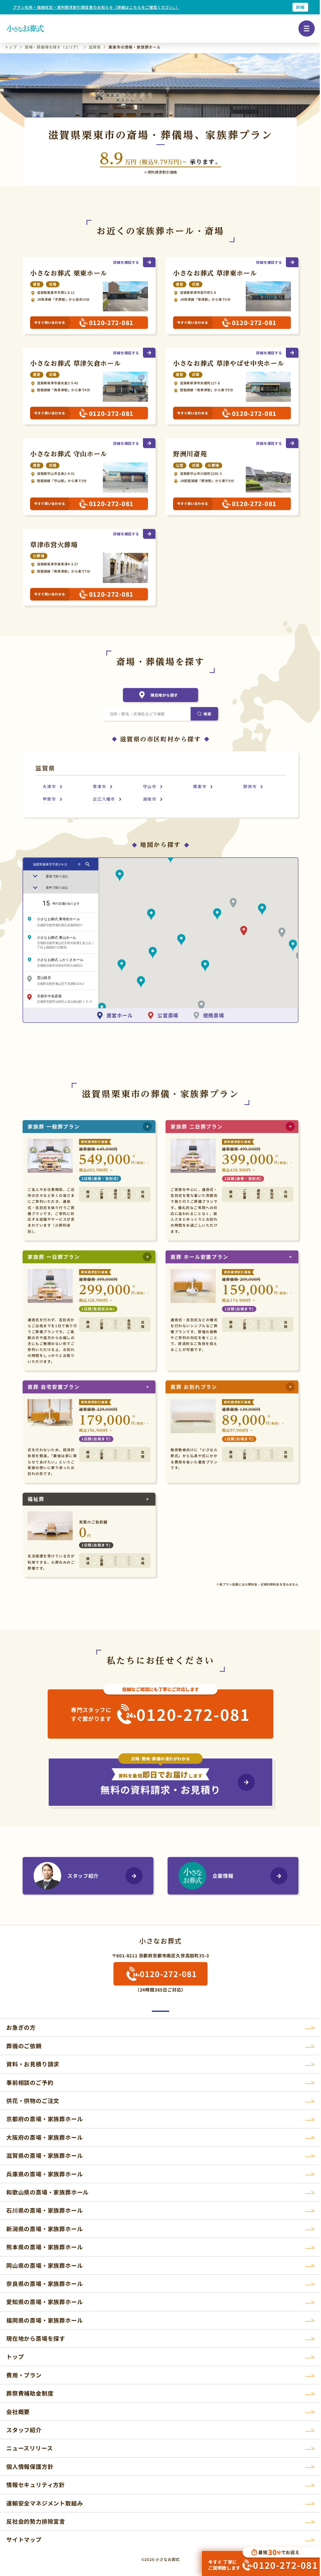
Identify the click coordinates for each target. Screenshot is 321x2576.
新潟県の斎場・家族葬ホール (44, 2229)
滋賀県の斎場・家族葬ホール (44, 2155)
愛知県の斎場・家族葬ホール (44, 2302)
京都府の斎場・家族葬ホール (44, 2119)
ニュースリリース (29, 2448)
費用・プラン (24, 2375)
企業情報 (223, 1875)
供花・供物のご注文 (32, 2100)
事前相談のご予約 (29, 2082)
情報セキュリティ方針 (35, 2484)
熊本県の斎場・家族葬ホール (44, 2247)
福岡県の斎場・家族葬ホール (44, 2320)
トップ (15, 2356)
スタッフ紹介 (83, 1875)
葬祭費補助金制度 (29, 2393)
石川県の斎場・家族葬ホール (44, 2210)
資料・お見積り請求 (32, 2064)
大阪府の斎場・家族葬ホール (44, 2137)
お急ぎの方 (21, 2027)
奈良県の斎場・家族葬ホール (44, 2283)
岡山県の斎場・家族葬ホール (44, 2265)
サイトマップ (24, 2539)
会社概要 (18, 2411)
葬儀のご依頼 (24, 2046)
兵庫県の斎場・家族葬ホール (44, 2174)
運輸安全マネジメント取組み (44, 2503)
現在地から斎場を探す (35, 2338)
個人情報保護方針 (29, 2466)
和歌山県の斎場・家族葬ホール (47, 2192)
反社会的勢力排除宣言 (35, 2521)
---
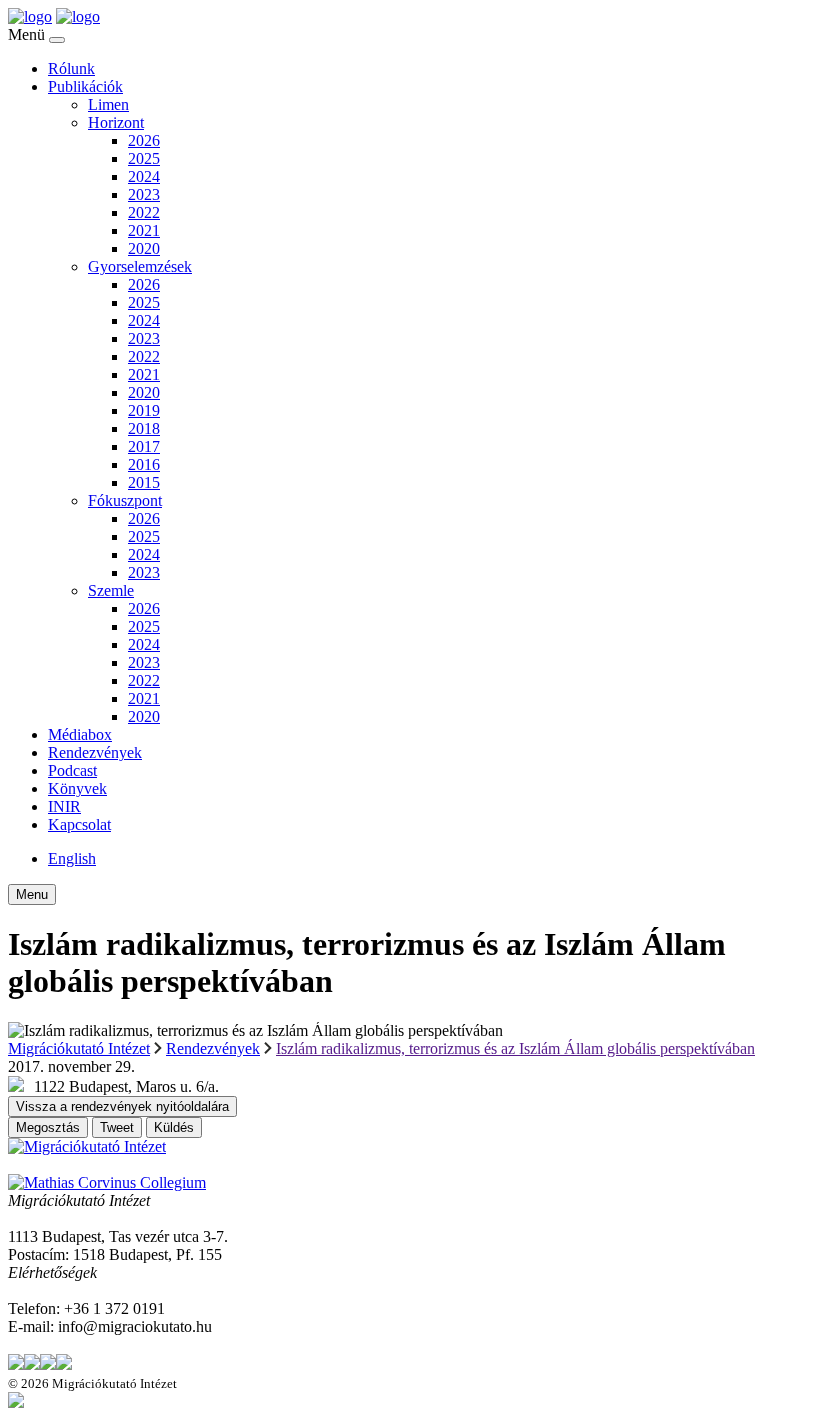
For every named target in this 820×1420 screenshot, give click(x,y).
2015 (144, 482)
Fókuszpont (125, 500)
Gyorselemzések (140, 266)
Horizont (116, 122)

*What you need to do*
What you give back should be only the lines of the records above, starting at the line with "福岡県の斎場・家族葬ホール (44, 2320)" and ending at the line with "反社会的勢力排除宣言 (35, 2521)", restated word for word.

*Output for this exercise*
福岡県の斎場・家族葬ホール (44, 2320)
トップ (15, 2356)
スタッフ紹介 (83, 1875)
葬祭費補助金制度 (29, 2393)
石川県の斎場・家族葬ホール (44, 2210)
資料・お見積り請求 (32, 2064)
大阪府の斎場・家族葬ホール (44, 2137)
お急ぎの方 (21, 2027)
奈良県の斎場・家族葬ホール (44, 2283)
岡山県の斎場・家族葬ホール (44, 2265)
サイトマップ (24, 2539)
会社概要 (18, 2411)
葬儀のご依頼 (24, 2046)
兵庫県の斎場・家族葬ホール (44, 2174)
運輸安全マネジメント取組み (44, 2503)
現在地から斎場を探す (35, 2338)
個人情報保護方針 (29, 2466)
和歌山県の斎場・家族葬ホール (47, 2192)
反社会的勢力排除宣言 (35, 2521)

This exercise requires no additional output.